**DOCUMENT EXTRACT**
····················
I don’t order you to fight, I order you to die. In the time it takes us to die, other troops and commanders can come and take our places.
The Gallipoli Campaign (also referred to as the Dardanelles Campaign or the Battle ofÇanakkale)celebrates its 100-year anniversary in 2015. With GALLIPOLI CAMPAIGN: GREAT BATTLES SERIES , author Jenny Macleod gives the reader a solid account of the important individual clashes and the strategies involved, along with an overview of the events that led up to the failed assault on the Gallipoli Peninsula. But the book is as much or more about the remembrance of this campaign by the many countries involved and the remarkable influence it has had on each over the course of the last century.
The book begins with a detailed account of the fundamental details of the nine-month campaign (April, 1915-January, 1916), and the disastrous Naval attempt to force passage through the Dardanelles Strait in February and March of that year. The Dardanelles is a narrow strait connecting the Aegean Sea to the Sea of Marmara. 61 kilometers (38 mi) long and only 1.2 to 6 kilometers (0.75 to 3.73 mi) wide. The waters were strewn with mines and flanked by artillery equipt fortresses on both the Gallipoli peninsula and mainland coasts. The objective was to reach Constantinople (Istanbul), force Ottoman capitulation and open the Bosphorus Strait to the Black Sea as a warm water supply line to the Russian ally. Author MacLeod lays out well the overall objectives and strategies involved. the First Lord of the British Admiralty, Winston Churchill pushed through the commencement of the naval operation at the later cost of his position. Brittish command of the invasion also is taken to task for poor pre-planning, lack of communication, re-supply failures, etc.
While MacLeod acknowledges the poor execution by the British side, the solid defense of the Ottomans, and the heroism on both sides, she concludes that the Allied operation had a very slim chance of success.
While the book describes the actual conflict, its equal purpose is to analyze its historical legacy, primarily in England, Turkey, Australia and New Zealand.
The acronym ANZAC stands for Australian and New Zealand Army Corps. Anzac Day is April 25th of each year to honor the war dead of Australia and New Zealand. It commemorates the dawn landings on the Gallipoli Peninsula the initiated the campaign. Anzac Day ceremonies are held each year in at least seventeen countries. The name “Anzac Cove” was officially recognized by the Turkish government on April 25, 1985. It was the landing point of the Australian and New Zealand troops and became their base until the later evacuation of Allied troops in January of 1916. Anzac Day ceremonies start with the solemn Dawn Service. The public sentiments of Anzac Day, the Gallipoli campaign and of war and nationalism in general in different countries and in different eras is examined in depth.
····················
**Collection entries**
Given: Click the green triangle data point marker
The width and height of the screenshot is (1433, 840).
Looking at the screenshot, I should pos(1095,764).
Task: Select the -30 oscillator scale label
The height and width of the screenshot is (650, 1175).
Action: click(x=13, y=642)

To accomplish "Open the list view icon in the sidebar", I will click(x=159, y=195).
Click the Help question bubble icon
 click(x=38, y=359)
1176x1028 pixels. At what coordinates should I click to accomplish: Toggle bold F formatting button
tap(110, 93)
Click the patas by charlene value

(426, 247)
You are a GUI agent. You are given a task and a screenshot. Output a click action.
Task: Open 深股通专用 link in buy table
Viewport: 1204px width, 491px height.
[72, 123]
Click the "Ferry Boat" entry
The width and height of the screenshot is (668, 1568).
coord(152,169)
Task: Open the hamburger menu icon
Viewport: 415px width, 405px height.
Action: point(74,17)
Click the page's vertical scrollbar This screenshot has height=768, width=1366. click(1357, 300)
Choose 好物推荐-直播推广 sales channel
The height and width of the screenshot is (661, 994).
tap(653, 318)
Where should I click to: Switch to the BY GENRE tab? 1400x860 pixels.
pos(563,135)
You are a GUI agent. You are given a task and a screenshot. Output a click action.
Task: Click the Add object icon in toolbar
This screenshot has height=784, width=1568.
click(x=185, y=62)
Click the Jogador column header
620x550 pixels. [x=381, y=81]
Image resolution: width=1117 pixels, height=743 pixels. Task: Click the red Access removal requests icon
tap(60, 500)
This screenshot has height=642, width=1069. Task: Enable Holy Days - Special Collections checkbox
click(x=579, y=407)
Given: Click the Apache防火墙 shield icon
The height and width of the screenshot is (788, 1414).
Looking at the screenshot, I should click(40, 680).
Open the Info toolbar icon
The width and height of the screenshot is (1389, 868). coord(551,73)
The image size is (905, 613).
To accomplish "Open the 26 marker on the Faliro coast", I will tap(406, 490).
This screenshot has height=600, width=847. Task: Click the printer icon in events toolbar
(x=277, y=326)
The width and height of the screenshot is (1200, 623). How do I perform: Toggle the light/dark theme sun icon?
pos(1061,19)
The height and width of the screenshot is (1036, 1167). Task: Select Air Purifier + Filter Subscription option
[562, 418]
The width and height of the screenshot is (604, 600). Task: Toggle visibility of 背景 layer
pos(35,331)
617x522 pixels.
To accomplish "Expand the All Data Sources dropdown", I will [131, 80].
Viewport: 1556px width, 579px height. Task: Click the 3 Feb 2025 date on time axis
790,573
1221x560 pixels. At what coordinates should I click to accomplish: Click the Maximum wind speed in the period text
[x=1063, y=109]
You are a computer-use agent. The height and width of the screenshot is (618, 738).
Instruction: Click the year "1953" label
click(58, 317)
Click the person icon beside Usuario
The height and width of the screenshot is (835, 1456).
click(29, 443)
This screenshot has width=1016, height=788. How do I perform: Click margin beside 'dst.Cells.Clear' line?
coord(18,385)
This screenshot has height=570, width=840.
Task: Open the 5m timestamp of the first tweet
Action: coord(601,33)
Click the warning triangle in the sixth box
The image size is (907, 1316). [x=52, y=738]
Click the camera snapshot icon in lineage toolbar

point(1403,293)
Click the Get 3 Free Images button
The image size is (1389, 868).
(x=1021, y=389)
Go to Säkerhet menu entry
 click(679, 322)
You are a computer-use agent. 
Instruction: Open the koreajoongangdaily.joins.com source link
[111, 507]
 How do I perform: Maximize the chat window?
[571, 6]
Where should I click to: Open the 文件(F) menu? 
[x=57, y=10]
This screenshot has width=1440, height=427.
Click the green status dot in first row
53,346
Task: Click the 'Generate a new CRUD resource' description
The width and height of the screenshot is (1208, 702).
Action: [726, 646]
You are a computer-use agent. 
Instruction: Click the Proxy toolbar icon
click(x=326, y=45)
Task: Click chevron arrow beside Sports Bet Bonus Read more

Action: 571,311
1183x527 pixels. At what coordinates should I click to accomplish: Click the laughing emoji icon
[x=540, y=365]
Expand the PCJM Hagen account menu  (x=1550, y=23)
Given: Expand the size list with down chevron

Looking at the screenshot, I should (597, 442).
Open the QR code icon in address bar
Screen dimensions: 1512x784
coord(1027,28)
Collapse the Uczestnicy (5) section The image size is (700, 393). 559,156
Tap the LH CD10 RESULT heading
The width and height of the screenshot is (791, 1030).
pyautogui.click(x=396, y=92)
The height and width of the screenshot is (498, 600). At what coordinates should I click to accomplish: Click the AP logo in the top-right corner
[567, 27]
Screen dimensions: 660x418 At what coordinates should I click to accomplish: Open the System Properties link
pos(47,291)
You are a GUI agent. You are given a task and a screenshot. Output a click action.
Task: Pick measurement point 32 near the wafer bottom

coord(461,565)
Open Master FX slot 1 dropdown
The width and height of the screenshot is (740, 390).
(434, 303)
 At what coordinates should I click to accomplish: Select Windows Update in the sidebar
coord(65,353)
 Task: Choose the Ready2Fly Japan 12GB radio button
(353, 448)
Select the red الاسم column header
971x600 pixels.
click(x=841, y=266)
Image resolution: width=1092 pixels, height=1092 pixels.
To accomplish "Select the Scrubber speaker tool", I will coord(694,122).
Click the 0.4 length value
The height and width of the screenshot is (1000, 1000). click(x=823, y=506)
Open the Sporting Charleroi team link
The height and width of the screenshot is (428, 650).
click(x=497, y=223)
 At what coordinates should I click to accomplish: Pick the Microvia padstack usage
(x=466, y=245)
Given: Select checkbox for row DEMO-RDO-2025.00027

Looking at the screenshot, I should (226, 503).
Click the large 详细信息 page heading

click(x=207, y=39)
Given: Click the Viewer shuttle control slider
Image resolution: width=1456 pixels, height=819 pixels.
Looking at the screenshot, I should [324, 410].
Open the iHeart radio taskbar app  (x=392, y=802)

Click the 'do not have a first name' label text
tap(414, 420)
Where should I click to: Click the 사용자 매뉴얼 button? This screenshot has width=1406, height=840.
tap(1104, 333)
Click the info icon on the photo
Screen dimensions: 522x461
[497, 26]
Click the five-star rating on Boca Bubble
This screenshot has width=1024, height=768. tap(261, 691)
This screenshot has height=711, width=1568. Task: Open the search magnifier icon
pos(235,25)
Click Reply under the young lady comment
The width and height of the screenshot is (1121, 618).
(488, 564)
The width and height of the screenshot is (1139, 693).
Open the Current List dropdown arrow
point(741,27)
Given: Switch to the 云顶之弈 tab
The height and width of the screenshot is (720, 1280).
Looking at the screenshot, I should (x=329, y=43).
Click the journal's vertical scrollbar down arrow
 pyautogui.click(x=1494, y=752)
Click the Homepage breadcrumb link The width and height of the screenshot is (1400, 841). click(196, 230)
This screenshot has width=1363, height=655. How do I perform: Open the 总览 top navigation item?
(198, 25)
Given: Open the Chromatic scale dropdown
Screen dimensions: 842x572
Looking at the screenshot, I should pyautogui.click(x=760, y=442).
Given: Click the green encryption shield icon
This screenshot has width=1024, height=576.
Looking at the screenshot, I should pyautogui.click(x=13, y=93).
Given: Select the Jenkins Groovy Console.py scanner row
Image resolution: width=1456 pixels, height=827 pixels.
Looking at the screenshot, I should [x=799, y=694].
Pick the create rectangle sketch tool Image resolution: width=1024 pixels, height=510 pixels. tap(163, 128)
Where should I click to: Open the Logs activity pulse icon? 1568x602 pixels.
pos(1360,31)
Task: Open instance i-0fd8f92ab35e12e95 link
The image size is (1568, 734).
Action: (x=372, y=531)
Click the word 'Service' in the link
····················
**INSTRUCTIONS**
• 1. Can you retype the Gallipoli review, everything from "While the book" down to "Turkey, Australia and New Zealand."?
• 2. Answer these questions from the Gallipoli review:
(a) What does the acronym ANZAC stand for?
(b) How long is the Dardanelles Strait?
(c) In which four countries does the book primarily analyze the campaign's historical legacy?
The entries have no connection to the Gallipoli review.

**SOLVED TASKS**
• 1.
While the book describes the actual conflict, its equal purpose is to analyze its historical legacy, primarily in England, Turkey, Australia and New Zealand.

• 2.
(a) Australian and New Zealand Army Corps
(b) 61 kilometers (38 mi)
(c) England, Turkey, Australia and New Zealand